- Text smaller
- Text bigger
From the National Association of Broadcasters office in Washington, D.C., I learned that in the United States there are 11,296 radio stations and 1,392 TV stations.
Of these 11,296 radio stations, 934 of them are affiliates of National Public Radio, while 368 of the 1,392 TV stations are affiliated with public broadcasting.
This means that almost 10 percent of our nation’s radio stations are not only tax-subsidized, they are also tax exempt – while all the rest of us who are on the air receive no such government subsidy at all, and all of our stations have to pay taxes.
The same monumental unfairness applies to three-fourths of our nation’s TV stations that are not part of public broadcasting.
An editorial in the Feb. 16 issue of the Washington Times notes the following:
“Last week, House Republicans formally proposed zeroing out the $531 million federal subsidy for the Corporation for Public Broadcasting, much of which is used to fund NPR stations and programming. Mr. Obama countered in his budget proposal with proposed increases in CPB funding out to 2014. NPR rushed out a statement praising the ‘vote of confidence’ from the Obama administration, claiming that ‘public broadcasting is providing an essential service by informing and educating 170 million Americans every month,’ a mission they claim ‘is more relevant than ever.’ …
“FCC Chairman Julius Genachowski defended the ‘net neutrality’ rules that he rammed through the commission in December, which greatly expanded the ability of government to regulate how information on the Internet reaches the public.
“Americans like to think government censorship and attacks on a free press are problems in authoritarian lands far, far away. But here at home, the First Amendment is under assault by the Obama administration. Taxpayers shouldn’t be paying for its propaganda network.”
Unfortunately, the National Association of Broadcasters’ spokesperson with whom I spoke replied that the NAB “has no position” on congressional plans to eliminate the $531 million annual subsidy.
She repeated her “no comment” when I asked about the obvious commercial announcements that so often appear on National Public Radio – whose government subsidy and tax exemption is based on its status as a nonprofit institution.
If the salaries and allowances paid to executives and on-air personnel of NPR and CPB were all readily available for public inspection, I strongly suspect that such salary scales would be much higher than many of the more than 10,000 radio stations that have neither tax subsidies nor tax exemptions.

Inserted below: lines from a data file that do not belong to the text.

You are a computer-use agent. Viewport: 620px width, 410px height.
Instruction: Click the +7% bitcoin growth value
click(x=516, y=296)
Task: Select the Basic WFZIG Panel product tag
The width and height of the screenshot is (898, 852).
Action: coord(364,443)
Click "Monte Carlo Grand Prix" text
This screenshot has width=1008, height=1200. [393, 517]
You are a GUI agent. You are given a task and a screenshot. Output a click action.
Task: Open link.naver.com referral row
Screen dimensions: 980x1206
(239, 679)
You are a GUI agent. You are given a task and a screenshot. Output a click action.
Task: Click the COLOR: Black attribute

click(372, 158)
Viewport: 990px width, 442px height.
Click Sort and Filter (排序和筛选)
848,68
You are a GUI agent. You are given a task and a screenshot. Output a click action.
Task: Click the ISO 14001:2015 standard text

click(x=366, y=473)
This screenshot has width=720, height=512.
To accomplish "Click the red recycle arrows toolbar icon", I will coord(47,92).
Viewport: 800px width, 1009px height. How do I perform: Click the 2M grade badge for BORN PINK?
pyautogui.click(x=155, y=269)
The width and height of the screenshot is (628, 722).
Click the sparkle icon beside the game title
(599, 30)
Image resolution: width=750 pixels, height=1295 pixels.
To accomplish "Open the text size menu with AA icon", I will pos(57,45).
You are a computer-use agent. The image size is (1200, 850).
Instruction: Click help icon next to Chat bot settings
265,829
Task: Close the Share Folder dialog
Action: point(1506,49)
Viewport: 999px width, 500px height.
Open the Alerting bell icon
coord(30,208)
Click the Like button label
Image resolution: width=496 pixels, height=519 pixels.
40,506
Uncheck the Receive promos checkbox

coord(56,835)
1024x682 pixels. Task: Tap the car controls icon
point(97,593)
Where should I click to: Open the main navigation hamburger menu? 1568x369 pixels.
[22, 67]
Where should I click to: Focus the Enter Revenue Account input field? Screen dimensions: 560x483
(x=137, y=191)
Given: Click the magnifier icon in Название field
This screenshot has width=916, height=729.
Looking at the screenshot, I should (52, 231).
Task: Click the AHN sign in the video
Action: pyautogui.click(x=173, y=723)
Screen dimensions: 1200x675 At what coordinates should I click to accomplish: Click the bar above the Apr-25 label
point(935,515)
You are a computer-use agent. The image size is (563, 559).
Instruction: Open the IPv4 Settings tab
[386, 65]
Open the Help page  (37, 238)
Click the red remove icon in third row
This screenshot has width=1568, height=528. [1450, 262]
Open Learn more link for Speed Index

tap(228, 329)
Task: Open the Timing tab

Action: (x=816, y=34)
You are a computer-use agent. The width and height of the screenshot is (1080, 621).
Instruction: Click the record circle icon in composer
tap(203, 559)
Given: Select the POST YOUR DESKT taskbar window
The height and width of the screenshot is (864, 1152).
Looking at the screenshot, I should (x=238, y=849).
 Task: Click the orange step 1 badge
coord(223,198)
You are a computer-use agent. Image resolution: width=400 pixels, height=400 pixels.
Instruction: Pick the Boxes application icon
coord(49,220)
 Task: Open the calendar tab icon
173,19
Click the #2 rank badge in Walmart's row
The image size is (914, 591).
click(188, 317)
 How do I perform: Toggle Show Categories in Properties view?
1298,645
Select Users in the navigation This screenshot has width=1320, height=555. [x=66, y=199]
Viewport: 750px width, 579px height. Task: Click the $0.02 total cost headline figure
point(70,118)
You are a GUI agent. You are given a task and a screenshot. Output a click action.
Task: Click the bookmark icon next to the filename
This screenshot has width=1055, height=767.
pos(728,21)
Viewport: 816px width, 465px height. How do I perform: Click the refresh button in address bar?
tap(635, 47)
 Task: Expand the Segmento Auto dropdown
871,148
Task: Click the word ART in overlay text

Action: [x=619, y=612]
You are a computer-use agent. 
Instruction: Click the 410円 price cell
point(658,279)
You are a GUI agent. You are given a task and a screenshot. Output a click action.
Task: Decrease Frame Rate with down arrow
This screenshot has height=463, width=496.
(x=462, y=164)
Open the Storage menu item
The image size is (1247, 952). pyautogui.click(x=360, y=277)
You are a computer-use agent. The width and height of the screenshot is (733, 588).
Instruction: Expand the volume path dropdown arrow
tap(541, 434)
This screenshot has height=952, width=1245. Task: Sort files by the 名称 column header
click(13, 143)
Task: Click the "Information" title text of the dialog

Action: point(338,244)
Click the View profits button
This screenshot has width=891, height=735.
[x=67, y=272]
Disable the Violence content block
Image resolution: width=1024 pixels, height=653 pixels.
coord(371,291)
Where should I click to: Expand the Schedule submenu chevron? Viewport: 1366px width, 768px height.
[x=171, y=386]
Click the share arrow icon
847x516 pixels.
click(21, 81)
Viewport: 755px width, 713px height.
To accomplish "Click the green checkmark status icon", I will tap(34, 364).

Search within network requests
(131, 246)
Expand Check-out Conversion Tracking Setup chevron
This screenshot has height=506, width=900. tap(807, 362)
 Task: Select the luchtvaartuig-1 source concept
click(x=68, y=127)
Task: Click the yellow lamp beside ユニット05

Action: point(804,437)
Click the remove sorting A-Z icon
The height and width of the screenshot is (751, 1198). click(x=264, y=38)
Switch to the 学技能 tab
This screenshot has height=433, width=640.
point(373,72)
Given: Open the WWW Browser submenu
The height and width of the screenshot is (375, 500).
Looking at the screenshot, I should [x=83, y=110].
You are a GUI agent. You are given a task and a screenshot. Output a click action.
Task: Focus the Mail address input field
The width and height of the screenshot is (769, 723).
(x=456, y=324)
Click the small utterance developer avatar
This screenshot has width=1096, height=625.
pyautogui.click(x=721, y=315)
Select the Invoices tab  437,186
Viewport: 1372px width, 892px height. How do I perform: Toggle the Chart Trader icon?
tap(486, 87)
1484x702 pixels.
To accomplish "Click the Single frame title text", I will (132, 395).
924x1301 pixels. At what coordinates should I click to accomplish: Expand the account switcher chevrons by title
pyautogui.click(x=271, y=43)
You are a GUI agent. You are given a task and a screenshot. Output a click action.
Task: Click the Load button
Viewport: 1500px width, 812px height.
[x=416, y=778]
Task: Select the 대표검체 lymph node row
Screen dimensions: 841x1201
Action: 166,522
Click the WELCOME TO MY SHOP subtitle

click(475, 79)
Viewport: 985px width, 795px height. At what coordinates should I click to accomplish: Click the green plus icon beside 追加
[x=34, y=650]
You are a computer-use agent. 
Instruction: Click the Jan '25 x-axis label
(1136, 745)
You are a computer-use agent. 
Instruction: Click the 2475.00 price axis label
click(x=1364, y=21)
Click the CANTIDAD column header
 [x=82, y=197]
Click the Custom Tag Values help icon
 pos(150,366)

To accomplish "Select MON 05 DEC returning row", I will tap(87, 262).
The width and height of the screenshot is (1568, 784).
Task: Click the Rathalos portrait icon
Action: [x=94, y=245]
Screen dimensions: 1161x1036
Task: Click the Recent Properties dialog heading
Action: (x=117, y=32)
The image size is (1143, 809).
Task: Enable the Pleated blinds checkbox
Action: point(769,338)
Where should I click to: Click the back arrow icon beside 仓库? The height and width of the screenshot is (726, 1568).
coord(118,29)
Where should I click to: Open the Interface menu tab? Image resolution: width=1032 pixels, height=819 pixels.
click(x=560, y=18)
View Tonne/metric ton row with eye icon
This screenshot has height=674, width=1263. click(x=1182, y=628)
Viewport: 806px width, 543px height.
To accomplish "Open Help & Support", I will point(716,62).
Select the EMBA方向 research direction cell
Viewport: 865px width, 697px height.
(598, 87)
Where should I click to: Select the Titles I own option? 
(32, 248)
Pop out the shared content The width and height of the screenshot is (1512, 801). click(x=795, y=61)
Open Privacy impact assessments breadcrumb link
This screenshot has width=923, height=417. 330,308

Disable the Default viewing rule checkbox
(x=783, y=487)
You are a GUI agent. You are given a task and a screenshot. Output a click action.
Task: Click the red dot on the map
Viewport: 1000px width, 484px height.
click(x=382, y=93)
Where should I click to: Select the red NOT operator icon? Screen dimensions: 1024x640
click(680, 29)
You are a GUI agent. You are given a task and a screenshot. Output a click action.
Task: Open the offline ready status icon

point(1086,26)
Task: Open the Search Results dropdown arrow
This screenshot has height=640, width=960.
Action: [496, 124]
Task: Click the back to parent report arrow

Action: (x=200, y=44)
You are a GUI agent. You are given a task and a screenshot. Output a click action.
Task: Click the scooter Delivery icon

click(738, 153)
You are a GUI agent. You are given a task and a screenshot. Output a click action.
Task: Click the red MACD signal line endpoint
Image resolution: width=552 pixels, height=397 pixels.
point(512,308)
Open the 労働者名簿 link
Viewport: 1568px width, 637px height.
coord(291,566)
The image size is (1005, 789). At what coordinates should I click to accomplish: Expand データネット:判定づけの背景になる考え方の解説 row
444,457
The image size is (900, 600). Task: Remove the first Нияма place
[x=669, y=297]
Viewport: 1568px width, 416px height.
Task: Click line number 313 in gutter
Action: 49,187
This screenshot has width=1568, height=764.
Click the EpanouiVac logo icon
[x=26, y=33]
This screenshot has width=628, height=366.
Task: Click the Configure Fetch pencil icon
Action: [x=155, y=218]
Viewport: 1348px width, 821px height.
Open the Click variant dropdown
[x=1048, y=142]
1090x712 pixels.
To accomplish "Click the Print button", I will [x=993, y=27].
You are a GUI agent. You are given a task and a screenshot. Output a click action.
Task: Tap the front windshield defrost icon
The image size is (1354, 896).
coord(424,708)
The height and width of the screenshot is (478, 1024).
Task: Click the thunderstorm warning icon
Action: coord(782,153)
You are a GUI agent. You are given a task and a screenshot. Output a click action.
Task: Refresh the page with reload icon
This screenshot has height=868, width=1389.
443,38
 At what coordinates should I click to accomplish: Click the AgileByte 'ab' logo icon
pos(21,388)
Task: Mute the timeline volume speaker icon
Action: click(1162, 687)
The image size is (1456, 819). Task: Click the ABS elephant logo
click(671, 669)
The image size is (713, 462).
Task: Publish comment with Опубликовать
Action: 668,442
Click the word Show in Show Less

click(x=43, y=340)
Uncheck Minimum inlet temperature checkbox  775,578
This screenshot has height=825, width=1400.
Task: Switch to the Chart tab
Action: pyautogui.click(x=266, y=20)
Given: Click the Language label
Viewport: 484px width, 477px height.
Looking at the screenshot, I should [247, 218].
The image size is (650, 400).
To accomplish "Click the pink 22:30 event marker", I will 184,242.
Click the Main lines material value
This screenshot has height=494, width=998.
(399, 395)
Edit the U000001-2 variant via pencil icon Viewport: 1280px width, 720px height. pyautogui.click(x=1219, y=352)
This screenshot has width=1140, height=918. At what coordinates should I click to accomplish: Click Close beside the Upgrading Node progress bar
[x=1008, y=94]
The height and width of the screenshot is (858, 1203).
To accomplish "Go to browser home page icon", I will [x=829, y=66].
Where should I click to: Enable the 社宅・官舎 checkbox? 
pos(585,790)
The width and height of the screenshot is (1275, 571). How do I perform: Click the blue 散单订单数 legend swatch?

The Times editorial went on to note:
“[T]he Obama administration is seeking more direct means to regulate news media content. On Tuesday, Federal Communications Commissioner Michael Copps made his case for the government taking an even more activist role in media than simply helping underwrite public broadcasting. Mr. Copps argued that ‘real journalism’ is in decline, and that what the public is getting from news organizations is ‘too much opinion based on opinion and too little news based on fact.'”
Ladies and gentlemen – my fellow citizens of this historically free country – always be wary when any appointee of the Obama administration presumes to tell one part of the media what “real journalism” is – especially when his solution is to establish a “public value test,” a set of criteria broadcasters would have to fulfill before being allowed to renew their broadcast licenses and use airwaves “that belong exclusively to the people.”
That, ladies and gentlemen, is a wording-glorified distortion of what this Obamaite official believes is the Obama administration’s alleged right to control, and therefore censor, the airwaves.
Let me emphasize that there is only one authority a government of a free people should have or desire regarding broadcasting. The sole legitimacy of licensing is in order that one station’s broadcasting does not intrude into and disrupt a legitimately assigned broadcasting area of another station.
What the FCC’s Copps surely sounds like is an aficionado of the so-called “Fairness Doctrine,” which forced stations (but never newspapers or magazines) to give equal time to alternate points of view. This was a form of censorship that was, most fortunately, opposed and put out of commission by a one-time broadcaster named Ronald Reagan.